One misconception about the chambered knee kick, there IS hip rotation when the kick is executed properly. If you apply physics to the equation, I would believe the chambered kick would have more destructive power do to the added extension speed of the knee, on top of the rotation speed of the hip. Whereas the Thai kick does have little knee extension, but its very minimal... atleast the way I've been taught.

 :asian: :asian: 

THuNdeR_FoOT
.::FOOT_CLAN::.


----------



## Zepp (Oct 31, 2003)

> _Originally posted by ThuNder_FoOt _
> *In terms of the straight leg kick, I'm referring to the Thai kick versus the chambered round kick.

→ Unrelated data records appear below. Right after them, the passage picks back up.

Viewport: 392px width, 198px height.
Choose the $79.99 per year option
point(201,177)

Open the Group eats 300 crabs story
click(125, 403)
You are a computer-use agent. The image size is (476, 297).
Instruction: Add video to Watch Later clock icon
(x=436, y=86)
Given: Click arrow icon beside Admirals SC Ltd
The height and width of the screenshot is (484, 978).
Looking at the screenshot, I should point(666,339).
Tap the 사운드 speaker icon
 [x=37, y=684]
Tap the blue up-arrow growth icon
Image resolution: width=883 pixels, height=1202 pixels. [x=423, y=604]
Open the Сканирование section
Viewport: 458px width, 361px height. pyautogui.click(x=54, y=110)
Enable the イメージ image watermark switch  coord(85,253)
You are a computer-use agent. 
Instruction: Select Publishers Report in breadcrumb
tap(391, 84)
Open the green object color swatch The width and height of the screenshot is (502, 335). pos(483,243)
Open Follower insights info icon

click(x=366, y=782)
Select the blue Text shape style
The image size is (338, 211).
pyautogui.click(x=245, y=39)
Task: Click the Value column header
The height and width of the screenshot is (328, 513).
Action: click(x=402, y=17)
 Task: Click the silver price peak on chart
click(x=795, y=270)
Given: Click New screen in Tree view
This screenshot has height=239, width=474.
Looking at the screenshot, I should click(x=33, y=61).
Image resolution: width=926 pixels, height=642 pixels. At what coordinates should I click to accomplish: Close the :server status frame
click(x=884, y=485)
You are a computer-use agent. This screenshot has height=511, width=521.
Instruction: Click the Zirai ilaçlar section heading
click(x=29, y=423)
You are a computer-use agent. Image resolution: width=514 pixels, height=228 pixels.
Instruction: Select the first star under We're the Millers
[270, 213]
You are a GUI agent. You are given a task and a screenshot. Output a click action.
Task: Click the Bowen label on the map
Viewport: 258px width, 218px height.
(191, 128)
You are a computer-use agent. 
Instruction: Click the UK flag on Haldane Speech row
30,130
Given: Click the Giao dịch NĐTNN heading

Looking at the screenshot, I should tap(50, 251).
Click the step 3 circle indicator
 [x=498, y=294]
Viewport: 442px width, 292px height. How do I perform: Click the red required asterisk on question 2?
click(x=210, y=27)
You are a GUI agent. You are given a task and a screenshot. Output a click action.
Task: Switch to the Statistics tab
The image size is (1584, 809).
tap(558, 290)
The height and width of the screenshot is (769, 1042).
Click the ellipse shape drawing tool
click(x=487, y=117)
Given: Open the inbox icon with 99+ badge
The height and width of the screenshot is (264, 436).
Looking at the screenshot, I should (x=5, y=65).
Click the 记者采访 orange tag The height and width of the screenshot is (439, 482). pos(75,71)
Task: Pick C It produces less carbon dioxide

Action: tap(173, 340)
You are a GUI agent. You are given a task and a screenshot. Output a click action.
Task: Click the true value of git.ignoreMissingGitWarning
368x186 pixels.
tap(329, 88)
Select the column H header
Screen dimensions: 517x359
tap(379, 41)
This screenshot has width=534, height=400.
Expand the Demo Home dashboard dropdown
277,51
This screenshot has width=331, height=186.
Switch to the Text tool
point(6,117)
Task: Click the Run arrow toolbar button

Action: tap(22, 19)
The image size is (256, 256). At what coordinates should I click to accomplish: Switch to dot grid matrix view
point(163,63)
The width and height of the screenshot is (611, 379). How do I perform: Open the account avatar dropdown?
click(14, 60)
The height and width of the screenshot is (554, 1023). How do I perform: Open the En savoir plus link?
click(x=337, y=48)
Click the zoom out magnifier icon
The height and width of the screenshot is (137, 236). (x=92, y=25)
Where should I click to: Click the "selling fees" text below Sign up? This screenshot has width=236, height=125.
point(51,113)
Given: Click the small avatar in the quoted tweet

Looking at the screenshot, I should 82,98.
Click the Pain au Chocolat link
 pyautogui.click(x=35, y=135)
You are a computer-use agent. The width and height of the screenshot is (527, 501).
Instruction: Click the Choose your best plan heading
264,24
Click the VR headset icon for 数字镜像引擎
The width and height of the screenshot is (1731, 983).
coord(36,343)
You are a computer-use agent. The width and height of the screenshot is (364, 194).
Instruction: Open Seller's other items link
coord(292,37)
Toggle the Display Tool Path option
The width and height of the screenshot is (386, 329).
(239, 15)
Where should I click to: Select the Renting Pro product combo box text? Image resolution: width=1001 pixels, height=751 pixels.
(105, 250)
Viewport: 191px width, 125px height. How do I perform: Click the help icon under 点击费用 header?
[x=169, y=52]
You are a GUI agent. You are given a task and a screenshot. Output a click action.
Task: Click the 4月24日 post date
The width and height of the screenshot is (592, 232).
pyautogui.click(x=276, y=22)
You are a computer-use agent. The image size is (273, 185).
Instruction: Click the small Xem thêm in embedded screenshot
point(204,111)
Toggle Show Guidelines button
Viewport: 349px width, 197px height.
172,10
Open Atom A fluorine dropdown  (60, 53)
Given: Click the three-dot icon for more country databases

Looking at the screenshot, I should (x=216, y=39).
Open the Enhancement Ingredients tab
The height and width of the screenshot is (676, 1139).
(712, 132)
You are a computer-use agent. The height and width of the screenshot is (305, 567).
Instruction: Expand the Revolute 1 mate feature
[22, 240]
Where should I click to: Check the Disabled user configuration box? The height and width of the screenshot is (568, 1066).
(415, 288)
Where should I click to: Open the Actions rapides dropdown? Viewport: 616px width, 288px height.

The knee isn't completely straight on the thai kick, it's slightly bent.  And the rotation of the kick comes from the hip. *



Ok, that sounds right.  I knew you couldn't throw a roundhouse of any kind without bending the knee at least a little.


----------



## Damian Mavis (Oct 31, 2003)

The one thing that makes me wonder is added mass.  The Thai kick being relatively straight has more weight to it when thrown whereas the chambered knee kick is lighter and then at the moment of impact becomes fully extended.  Does the fact that the Thai kick is "heavier" from the moment it's launched to the moment it connects not have anything to do with increased power?  Maybe the extra snap of the chambered knee kick cancels out the added mass of the Thai kick to make them relatively similar in power outputs?  I'm just guessing, I truly don't know why the 2 kicks if done correctly feel so similar but have different effects based on their attacking tools.

Damian Mavis
Honour TKD


----------



## Zepp (Oct 31, 2003)

Since we're on the topic, here's an analogy I use to explain the mechanics behind a roundhouse, and to differentiate the Thai-roundhouse from the kind where you hit with the foot.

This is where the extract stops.